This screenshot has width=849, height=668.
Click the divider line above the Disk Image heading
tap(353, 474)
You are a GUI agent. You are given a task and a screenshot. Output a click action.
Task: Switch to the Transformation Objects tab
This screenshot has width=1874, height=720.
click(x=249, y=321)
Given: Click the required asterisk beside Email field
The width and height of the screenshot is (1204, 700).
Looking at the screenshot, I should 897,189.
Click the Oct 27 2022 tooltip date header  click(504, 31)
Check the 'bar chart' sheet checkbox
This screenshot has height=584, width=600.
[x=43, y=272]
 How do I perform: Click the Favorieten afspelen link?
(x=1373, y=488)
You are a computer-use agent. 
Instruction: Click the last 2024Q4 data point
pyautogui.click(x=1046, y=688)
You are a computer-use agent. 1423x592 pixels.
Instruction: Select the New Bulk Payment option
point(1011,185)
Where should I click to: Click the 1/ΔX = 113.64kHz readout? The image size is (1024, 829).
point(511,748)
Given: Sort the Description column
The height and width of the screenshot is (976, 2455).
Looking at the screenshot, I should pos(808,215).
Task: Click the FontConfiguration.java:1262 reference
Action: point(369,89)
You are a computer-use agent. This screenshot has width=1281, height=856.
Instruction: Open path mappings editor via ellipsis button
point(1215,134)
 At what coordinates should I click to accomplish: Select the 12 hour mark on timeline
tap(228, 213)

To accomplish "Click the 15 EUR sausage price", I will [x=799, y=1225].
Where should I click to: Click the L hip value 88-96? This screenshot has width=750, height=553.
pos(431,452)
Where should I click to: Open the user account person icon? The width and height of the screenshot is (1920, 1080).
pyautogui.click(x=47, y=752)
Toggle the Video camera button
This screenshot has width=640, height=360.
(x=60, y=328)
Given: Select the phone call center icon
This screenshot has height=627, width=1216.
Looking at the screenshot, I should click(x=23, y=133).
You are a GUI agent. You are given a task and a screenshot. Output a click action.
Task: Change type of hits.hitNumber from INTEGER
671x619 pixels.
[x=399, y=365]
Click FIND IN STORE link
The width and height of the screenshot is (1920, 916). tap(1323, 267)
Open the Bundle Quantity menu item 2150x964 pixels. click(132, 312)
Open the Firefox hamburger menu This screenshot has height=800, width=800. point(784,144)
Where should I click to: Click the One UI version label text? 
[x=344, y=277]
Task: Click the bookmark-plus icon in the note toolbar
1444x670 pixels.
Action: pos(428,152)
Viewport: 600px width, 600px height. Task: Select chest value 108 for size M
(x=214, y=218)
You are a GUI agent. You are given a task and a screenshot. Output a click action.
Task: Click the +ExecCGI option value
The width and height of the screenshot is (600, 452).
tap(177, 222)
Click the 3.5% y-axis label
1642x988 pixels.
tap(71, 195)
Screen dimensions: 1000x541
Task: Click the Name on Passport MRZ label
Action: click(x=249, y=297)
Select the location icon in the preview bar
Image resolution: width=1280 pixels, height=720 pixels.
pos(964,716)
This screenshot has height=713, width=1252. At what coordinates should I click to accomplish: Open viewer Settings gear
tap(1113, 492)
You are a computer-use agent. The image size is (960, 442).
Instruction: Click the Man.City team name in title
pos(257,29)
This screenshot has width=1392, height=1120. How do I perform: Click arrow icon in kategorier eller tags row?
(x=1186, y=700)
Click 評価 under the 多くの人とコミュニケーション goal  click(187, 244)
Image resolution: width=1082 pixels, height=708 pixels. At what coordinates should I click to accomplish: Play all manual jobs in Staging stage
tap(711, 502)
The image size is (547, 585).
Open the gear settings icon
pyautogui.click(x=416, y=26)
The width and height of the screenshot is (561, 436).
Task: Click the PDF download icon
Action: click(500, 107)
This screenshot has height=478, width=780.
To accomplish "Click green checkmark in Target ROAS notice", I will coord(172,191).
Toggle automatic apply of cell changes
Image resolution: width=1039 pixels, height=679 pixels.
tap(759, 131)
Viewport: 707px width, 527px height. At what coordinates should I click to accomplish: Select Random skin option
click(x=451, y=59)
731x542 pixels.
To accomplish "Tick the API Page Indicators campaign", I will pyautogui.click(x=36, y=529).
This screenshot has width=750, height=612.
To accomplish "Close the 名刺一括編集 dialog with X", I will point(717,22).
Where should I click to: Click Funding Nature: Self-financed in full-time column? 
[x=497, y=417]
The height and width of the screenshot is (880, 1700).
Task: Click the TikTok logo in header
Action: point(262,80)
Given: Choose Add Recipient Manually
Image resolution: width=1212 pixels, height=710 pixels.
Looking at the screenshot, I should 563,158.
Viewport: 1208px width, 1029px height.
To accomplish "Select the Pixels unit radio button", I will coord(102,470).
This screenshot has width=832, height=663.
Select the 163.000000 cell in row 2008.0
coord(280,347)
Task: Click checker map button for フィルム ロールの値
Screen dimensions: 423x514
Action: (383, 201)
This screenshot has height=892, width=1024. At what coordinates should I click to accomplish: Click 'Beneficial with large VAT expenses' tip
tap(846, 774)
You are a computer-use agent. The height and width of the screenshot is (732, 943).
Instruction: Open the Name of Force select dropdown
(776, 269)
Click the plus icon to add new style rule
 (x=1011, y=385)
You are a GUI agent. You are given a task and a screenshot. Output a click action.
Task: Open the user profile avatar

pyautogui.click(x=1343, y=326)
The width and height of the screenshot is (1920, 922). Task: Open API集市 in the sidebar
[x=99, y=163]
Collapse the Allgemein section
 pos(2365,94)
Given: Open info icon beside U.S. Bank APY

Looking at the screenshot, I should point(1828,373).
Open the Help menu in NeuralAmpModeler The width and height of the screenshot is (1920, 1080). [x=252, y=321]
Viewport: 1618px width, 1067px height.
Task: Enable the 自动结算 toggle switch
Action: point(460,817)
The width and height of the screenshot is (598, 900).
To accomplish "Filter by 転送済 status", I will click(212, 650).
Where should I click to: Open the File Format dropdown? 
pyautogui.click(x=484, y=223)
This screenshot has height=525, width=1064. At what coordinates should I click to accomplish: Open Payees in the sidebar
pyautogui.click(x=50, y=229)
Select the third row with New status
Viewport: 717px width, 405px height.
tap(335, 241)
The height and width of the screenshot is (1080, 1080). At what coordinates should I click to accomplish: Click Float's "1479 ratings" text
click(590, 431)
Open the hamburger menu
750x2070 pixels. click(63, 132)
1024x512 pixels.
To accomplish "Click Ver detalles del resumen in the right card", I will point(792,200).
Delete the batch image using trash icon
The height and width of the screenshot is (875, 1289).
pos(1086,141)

###

All the records above need to be printed exactly.

This screenshot has width=849, height=668.
Click the divider line above the Disk Image heading
tap(353, 474)
You are a GUI agent. You are given a task and a screenshot. Output a click action.
Task: Switch to the Transformation Objects tab
This screenshot has width=1874, height=720.
click(x=249, y=321)
Given: Click the required asterisk beside Email field
The width and height of the screenshot is (1204, 700).
Looking at the screenshot, I should 897,189.
Click the Oct 27 2022 tooltip date header  click(504, 31)
Check the 'bar chart' sheet checkbox
This screenshot has height=584, width=600.
[x=43, y=272]
 How do I perform: Click the Favorieten afspelen link?
(x=1373, y=488)
You are a computer-use agent. 
Instruction: Click the last 2024Q4 data point
pyautogui.click(x=1046, y=688)
You are a computer-use agent. 1423x592 pixels.
Instruction: Select the New Bulk Payment option
point(1011,185)
Where should I click to: Click the 1/ΔX = 113.64kHz readout? The image size is (1024, 829).
point(511,748)
Given: Sort the Description column
The height and width of the screenshot is (976, 2455).
Looking at the screenshot, I should pos(808,215).
Task: Click the FontConfiguration.java:1262 reference
Action: point(369,89)
You are a computer-use agent. This screenshot has width=1281, height=856.
Instruction: Open path mappings editor via ellipsis button
point(1215,134)
 At what coordinates should I click to accomplish: Select the 12 hour mark on timeline
tap(228, 213)

To accomplish "Click the 15 EUR sausage price", I will [x=799, y=1225].
Where should I click to: Click the L hip value 88-96? This screenshot has width=750, height=553.
pos(431,452)
Where should I click to: Open the user account person icon? The width and height of the screenshot is (1920, 1080).
pyautogui.click(x=47, y=752)
Toggle the Video camera button
This screenshot has width=640, height=360.
(x=60, y=328)
Given: Select the phone call center icon
This screenshot has height=627, width=1216.
Looking at the screenshot, I should click(x=23, y=133).
You are a GUI agent. You are given a task and a screenshot. Output a click action.
Task: Change type of hits.hitNumber from INTEGER
671x619 pixels.
[x=399, y=365]
Click FIND IN STORE link
The width and height of the screenshot is (1920, 916). tap(1323, 267)
Open the Bundle Quantity menu item 2150x964 pixels. click(132, 312)
Open the Firefox hamburger menu This screenshot has height=800, width=800. point(784,144)
Where should I click to: Click the One UI version label text? 
[x=344, y=277]
Task: Click the bookmark-plus icon in the note toolbar
1444x670 pixels.
Action: pos(428,152)
Viewport: 600px width, 600px height. Task: Select chest value 108 for size M
(x=214, y=218)
You are a GUI agent. You are given a task and a screenshot. Output a click action.
Task: Click the +ExecCGI option value
The width and height of the screenshot is (600, 452).
tap(177, 222)
Click the 3.5% y-axis label
1642x988 pixels.
tap(71, 195)
Screen dimensions: 1000x541
Task: Click the Name on Passport MRZ label
Action: click(x=249, y=297)
Select the location icon in the preview bar
Image resolution: width=1280 pixels, height=720 pixels.
pos(964,716)
This screenshot has height=713, width=1252. At what coordinates should I click to accomplish: Open viewer Settings gear
tap(1113, 492)
You are a computer-use agent. The image size is (960, 442).
Instruction: Click the Man.City team name in title
pos(257,29)
This screenshot has width=1392, height=1120. How do I perform: Click arrow icon in kategorier eller tags row?
(x=1186, y=700)
Click 評価 under the 多くの人とコミュニケーション goal  click(187, 244)
Image resolution: width=1082 pixels, height=708 pixels. At what coordinates should I click to accomplish: Play all manual jobs in Staging stage
tap(711, 502)
The image size is (547, 585).
Open the gear settings icon
pyautogui.click(x=416, y=26)
The width and height of the screenshot is (561, 436).
Task: Click the PDF download icon
Action: click(500, 107)
This screenshot has height=478, width=780.
To accomplish "Click green checkmark in Target ROAS notice", I will coord(172,191).
Toggle automatic apply of cell changes
Image resolution: width=1039 pixels, height=679 pixels.
tap(759, 131)
Viewport: 707px width, 527px height. At what coordinates should I click to accomplish: Select Random skin option
click(x=451, y=59)
731x542 pixels.
To accomplish "Tick the API Page Indicators campaign", I will pyautogui.click(x=36, y=529).
This screenshot has width=750, height=612.
To accomplish "Close the 名刺一括編集 dialog with X", I will point(717,22).
Where should I click to: Click Funding Nature: Self-financed in full-time column? 
[x=497, y=417]
The height and width of the screenshot is (880, 1700).
Task: Click the TikTok logo in header
Action: point(262,80)
Given: Choose Add Recipient Manually
Image resolution: width=1212 pixels, height=710 pixels.
Looking at the screenshot, I should 563,158.
Viewport: 1208px width, 1029px height.
To accomplish "Select the Pixels unit radio button", I will coord(102,470).
This screenshot has width=832, height=663.
Select the 163.000000 cell in row 2008.0
coord(280,347)
Task: Click checker map button for フィルム ロールの値
Screen dimensions: 423x514
Action: (383, 201)
This screenshot has height=892, width=1024. At what coordinates should I click to accomplish: Click 'Beneficial with large VAT expenses' tip
tap(846, 774)
You are a computer-use agent. The height and width of the screenshot is (732, 943).
Instruction: Open the Name of Force select dropdown
(776, 269)
Click the plus icon to add new style rule
 (x=1011, y=385)
You are a GUI agent. You are given a task and a screenshot. Output a click action.
Task: Open the user profile avatar

pyautogui.click(x=1343, y=326)
The width and height of the screenshot is (1920, 922). Task: Open API集市 in the sidebar
[x=99, y=163]
Collapse the Allgemein section
 pos(2365,94)
Given: Open info icon beside U.S. Bank APY

Looking at the screenshot, I should point(1828,373).
Open the Help menu in NeuralAmpModeler The width and height of the screenshot is (1920, 1080). [x=252, y=321]
Viewport: 1618px width, 1067px height.
Task: Enable the 自动结算 toggle switch
Action: point(460,817)
The width and height of the screenshot is (598, 900).
To accomplish "Filter by 転送済 status", I will click(212, 650).
Where should I click to: Open the File Format dropdown? 
pyautogui.click(x=484, y=223)
This screenshot has height=525, width=1064. At what coordinates should I click to accomplish: Open Payees in the sidebar
pyautogui.click(x=50, y=229)
Select the third row with New status
Viewport: 717px width, 405px height.
tap(335, 241)
The height and width of the screenshot is (1080, 1080). At what coordinates should I click to accomplish: Click Float's "1479 ratings" text
click(590, 431)
Open the hamburger menu
750x2070 pixels. click(63, 132)
1024x512 pixels.
To accomplish "Click Ver detalles del resumen in the right card", I will point(792,200).
Delete the batch image using trash icon
The height and width of the screenshot is (875, 1289).
pos(1086,141)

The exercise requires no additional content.